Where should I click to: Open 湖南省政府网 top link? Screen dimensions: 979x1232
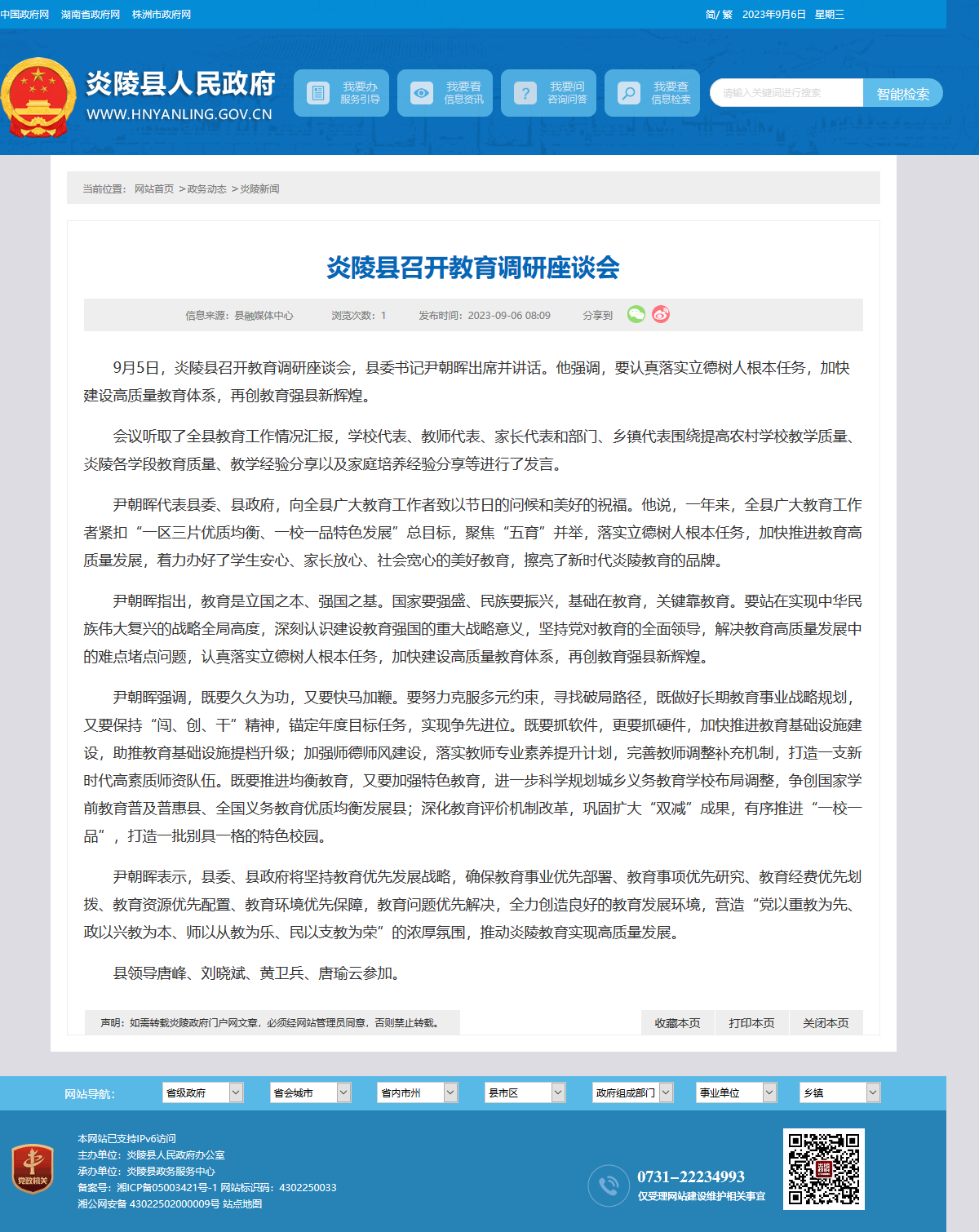(x=91, y=15)
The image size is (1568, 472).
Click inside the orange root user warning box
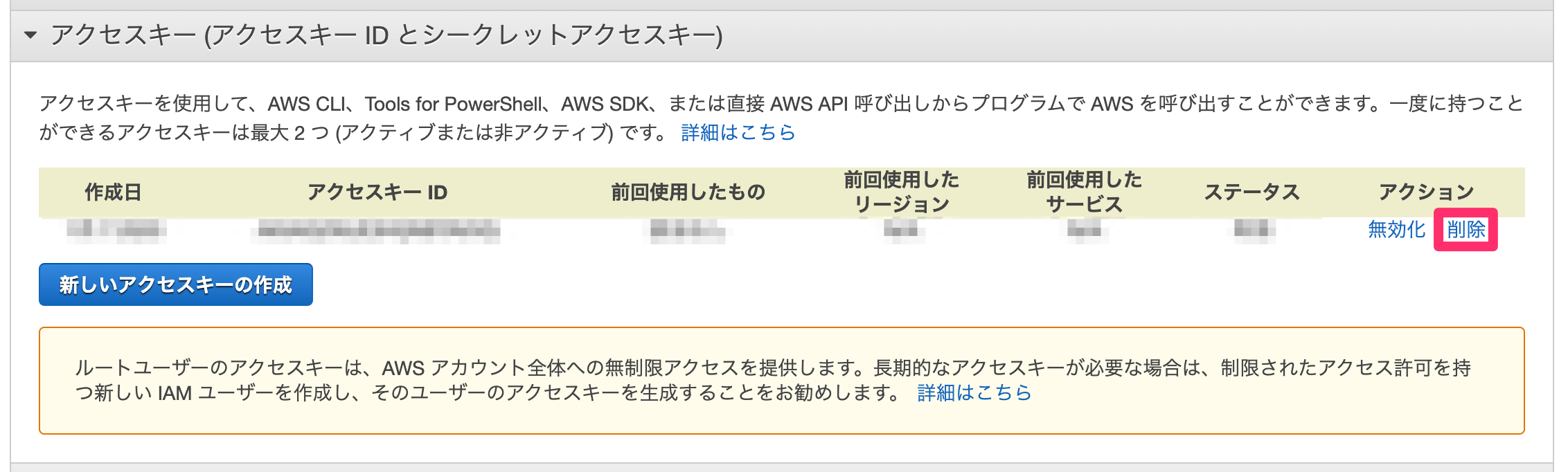pyautogui.click(x=783, y=377)
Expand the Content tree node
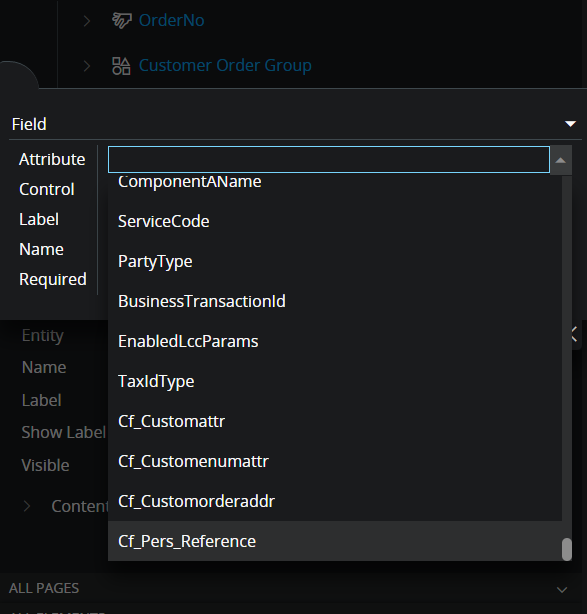 27,506
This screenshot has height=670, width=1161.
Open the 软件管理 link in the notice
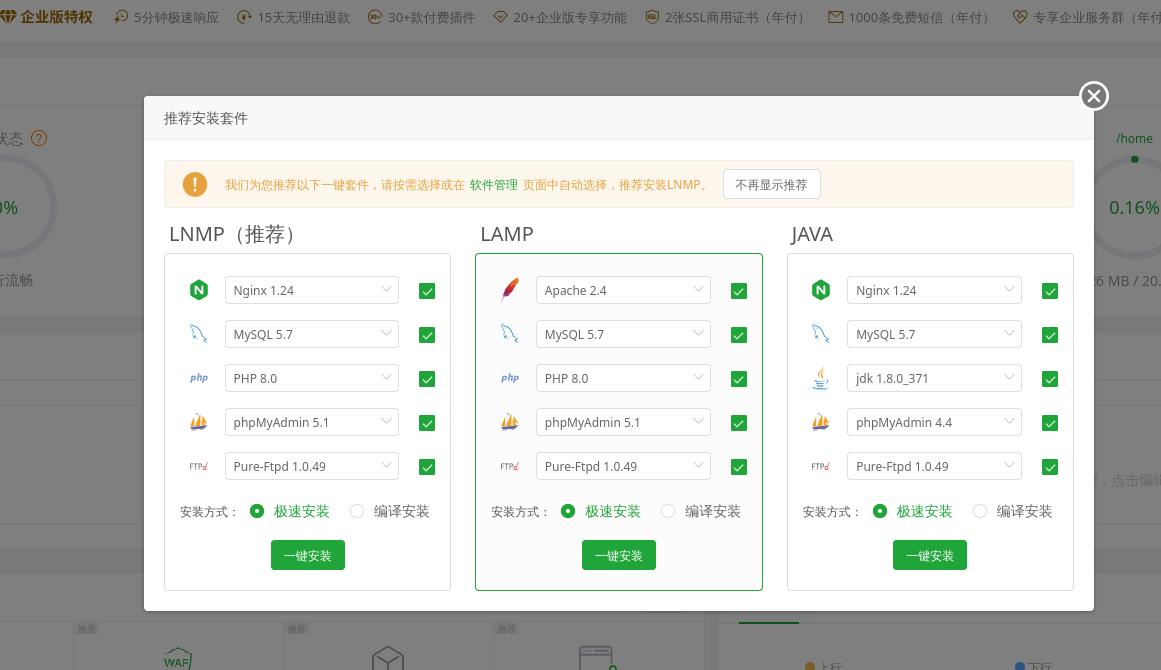(x=493, y=185)
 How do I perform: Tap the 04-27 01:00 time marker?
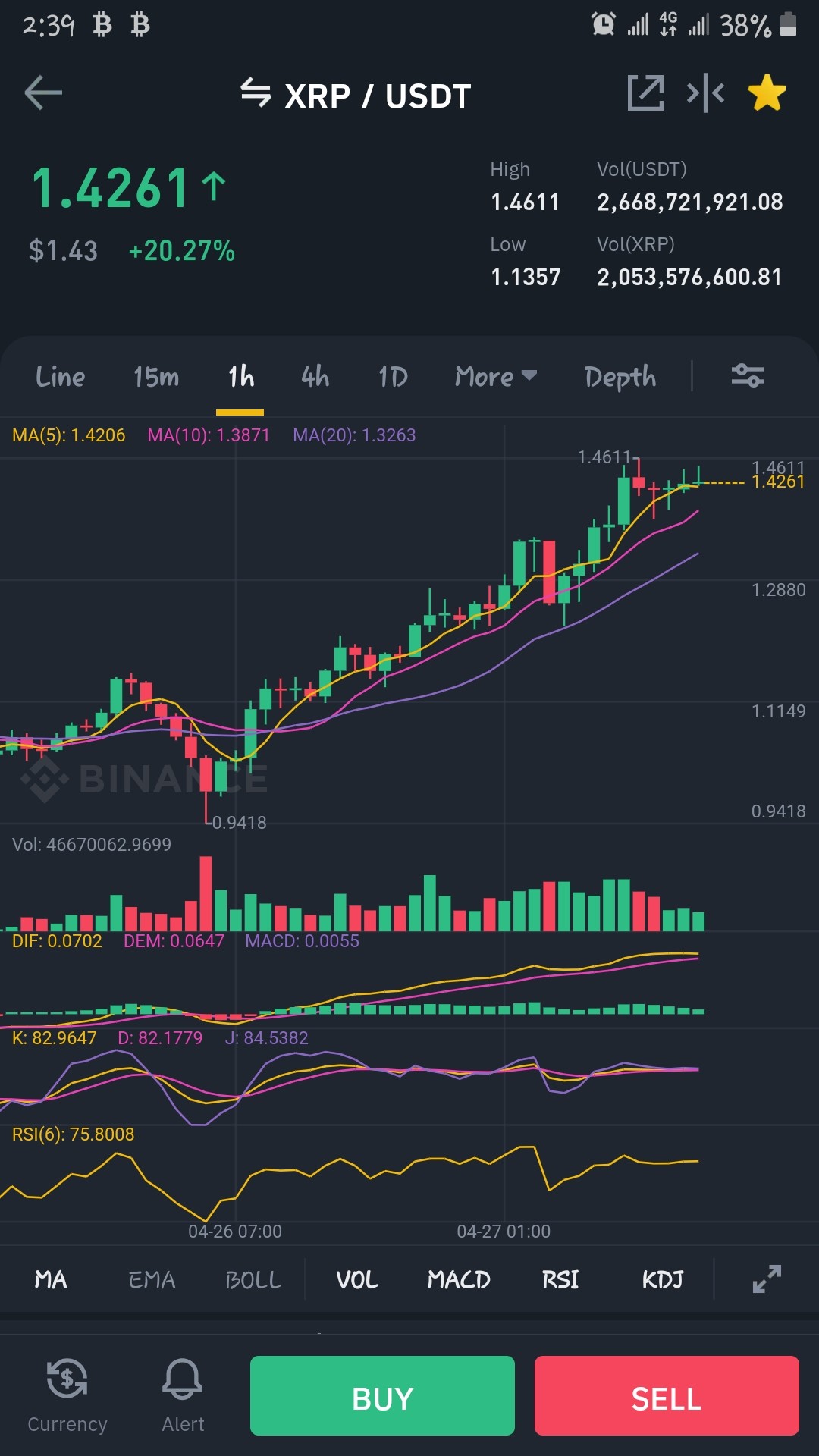(x=504, y=1231)
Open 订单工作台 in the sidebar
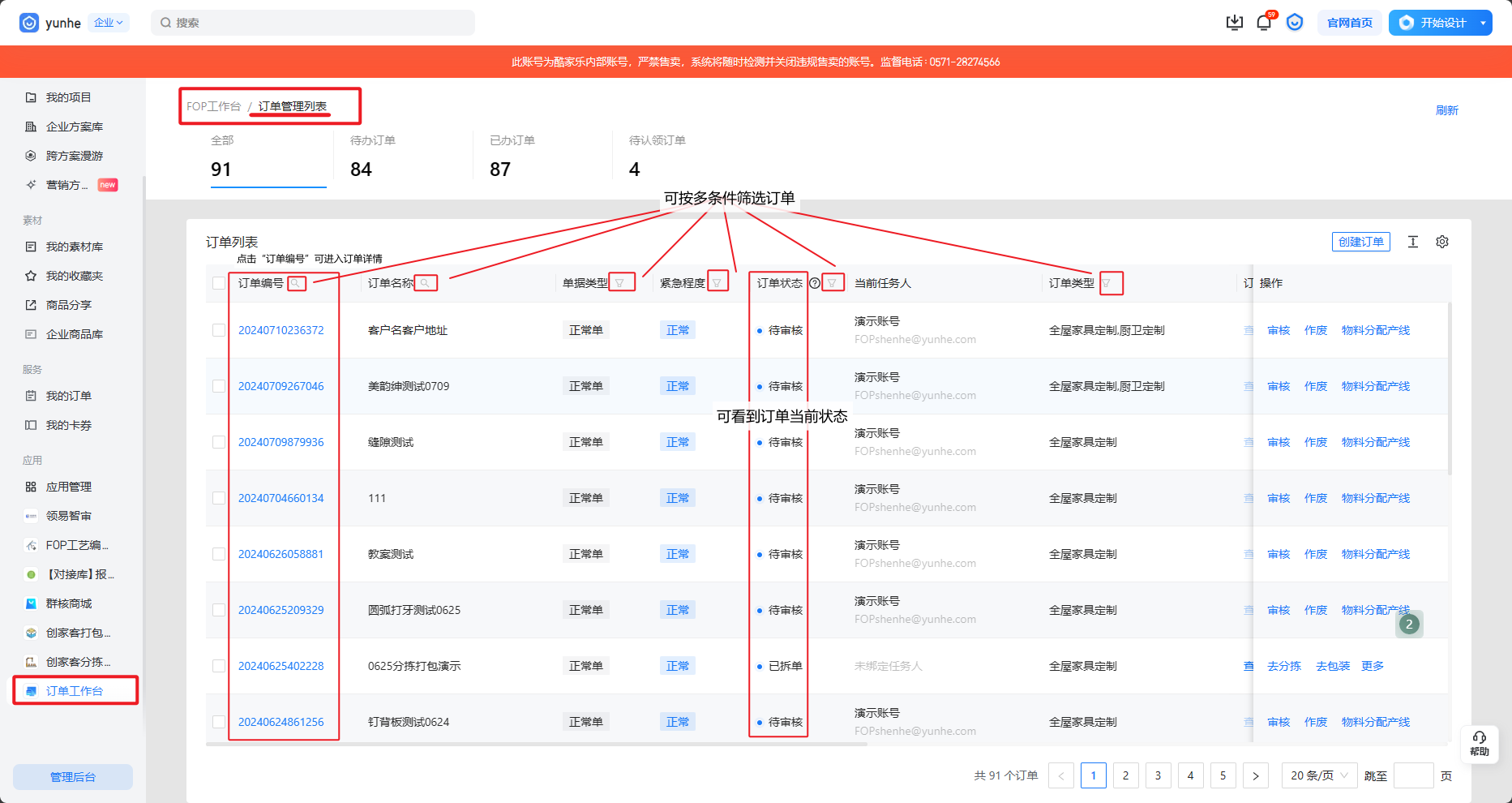Viewport: 1512px width, 803px height. tap(75, 691)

# # # #

# Work request
Print the material exactly as given, but not the pictures.

# Answer to this task
Where should I click to: Open 湖南省政府网 top link? Screen dimensions: 979x1232
(x=91, y=15)
The image size is (1568, 472).
Click inside the orange root user warning box
pyautogui.click(x=783, y=377)
Expand the Content tree node
 27,506
This screenshot has height=670, width=1161.
Open the 软件管理 link in the notice
(x=493, y=185)
 How do I perform: Tap the 04-27 01:00 time marker?
(x=504, y=1231)
Open 订单工作台 in the sidebar
Viewport: 1512px width, 803px height. tap(75, 691)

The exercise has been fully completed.